WORK TO BE COMPLETED :: The answer must consist of every line in the data that contains "command".

- Opening Delimiter -

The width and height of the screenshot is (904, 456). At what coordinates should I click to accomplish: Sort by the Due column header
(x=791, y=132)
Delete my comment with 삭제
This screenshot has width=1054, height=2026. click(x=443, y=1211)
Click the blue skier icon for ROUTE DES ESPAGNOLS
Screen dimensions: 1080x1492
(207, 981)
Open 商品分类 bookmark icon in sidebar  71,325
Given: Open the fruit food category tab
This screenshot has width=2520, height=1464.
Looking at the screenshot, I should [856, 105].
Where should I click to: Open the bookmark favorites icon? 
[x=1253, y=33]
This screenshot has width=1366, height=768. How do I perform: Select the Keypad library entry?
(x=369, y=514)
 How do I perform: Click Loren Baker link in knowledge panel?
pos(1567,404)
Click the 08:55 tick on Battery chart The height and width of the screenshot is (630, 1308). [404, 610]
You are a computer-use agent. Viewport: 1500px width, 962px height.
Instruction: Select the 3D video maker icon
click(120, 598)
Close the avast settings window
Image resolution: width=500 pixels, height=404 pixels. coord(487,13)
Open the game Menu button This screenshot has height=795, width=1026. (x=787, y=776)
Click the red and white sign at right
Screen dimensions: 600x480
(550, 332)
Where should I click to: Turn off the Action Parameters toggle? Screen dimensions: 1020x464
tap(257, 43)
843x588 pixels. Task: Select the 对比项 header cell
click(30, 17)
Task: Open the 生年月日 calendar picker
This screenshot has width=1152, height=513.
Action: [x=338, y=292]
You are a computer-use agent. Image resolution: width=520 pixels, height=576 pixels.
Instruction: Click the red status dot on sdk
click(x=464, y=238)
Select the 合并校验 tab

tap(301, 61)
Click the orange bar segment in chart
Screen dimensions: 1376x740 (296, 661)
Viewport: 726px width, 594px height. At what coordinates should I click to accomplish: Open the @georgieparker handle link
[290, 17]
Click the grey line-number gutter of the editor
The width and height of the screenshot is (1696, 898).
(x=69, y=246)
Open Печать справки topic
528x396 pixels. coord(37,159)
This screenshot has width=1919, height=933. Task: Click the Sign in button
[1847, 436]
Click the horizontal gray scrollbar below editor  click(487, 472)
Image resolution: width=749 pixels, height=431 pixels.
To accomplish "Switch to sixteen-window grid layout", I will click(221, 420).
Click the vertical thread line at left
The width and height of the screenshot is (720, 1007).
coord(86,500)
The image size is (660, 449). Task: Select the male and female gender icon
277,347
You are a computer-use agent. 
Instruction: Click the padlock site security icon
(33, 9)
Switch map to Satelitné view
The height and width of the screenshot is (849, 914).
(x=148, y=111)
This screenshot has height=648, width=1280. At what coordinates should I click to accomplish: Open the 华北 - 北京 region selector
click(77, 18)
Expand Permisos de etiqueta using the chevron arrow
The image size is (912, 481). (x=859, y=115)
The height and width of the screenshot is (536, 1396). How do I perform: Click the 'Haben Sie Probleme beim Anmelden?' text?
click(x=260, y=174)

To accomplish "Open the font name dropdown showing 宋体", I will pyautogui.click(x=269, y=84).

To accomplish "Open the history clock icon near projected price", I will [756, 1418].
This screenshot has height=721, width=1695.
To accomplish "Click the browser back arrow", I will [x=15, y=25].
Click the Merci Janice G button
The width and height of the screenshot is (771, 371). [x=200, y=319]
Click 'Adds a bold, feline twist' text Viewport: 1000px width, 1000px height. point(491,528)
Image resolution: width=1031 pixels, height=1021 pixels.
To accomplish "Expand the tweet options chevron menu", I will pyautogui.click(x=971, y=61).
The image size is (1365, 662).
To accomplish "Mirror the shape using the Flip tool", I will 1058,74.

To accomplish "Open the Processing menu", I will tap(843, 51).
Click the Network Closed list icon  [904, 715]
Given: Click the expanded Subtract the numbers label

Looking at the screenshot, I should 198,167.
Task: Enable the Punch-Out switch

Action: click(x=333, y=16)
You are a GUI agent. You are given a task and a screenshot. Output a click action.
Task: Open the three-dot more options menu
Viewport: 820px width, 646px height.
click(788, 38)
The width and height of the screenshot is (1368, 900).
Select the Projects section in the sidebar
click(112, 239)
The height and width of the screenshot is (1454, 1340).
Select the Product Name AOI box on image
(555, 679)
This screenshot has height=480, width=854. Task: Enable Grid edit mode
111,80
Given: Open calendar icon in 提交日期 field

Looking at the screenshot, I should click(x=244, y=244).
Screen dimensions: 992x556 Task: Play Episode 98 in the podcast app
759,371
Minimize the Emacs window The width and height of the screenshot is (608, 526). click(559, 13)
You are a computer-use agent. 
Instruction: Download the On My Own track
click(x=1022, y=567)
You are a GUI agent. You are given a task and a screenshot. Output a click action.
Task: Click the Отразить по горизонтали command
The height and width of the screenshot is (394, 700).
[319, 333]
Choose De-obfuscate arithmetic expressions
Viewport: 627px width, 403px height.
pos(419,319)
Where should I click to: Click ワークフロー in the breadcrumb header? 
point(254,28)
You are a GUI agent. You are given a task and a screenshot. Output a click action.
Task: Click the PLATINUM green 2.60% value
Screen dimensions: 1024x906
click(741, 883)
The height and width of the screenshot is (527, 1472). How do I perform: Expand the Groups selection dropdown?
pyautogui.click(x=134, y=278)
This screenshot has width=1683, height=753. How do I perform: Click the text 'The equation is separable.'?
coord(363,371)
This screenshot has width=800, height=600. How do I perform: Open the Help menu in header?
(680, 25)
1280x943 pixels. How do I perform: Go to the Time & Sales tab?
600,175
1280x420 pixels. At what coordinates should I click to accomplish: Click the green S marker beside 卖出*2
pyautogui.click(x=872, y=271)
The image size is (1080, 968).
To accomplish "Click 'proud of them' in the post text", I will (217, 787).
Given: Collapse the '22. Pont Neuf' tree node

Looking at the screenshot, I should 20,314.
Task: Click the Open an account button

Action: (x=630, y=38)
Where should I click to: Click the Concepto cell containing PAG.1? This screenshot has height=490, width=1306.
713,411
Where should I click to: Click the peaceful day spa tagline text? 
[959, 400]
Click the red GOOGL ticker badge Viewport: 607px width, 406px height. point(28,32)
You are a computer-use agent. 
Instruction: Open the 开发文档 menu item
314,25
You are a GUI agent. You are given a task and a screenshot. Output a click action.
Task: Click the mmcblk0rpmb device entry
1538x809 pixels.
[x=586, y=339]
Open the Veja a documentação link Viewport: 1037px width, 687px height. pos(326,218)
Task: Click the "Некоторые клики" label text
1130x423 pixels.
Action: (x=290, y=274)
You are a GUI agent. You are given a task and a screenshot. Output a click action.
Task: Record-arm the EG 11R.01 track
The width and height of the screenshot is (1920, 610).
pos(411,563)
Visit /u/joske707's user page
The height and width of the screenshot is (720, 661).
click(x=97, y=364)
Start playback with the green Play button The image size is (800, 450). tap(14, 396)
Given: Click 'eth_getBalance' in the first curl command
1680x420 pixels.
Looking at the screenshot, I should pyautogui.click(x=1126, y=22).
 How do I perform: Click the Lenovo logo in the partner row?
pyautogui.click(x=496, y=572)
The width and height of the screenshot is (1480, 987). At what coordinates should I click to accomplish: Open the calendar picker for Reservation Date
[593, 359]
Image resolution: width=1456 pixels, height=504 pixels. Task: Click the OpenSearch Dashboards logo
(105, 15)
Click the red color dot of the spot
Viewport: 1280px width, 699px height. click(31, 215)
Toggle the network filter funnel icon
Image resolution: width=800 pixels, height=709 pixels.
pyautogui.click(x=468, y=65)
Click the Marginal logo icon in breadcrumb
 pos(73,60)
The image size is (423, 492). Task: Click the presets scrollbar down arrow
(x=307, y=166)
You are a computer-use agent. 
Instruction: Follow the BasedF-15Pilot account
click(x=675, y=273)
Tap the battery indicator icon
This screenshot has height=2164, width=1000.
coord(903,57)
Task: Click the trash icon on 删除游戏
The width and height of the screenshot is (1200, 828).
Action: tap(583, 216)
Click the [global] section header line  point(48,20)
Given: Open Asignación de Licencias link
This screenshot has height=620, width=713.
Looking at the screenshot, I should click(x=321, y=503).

- Closing Delimiter -

EXERCISE ANSWER ::
Task: Click the Отразить по горизонтали command
Given: Click 'eth_getBalance' in the first curl command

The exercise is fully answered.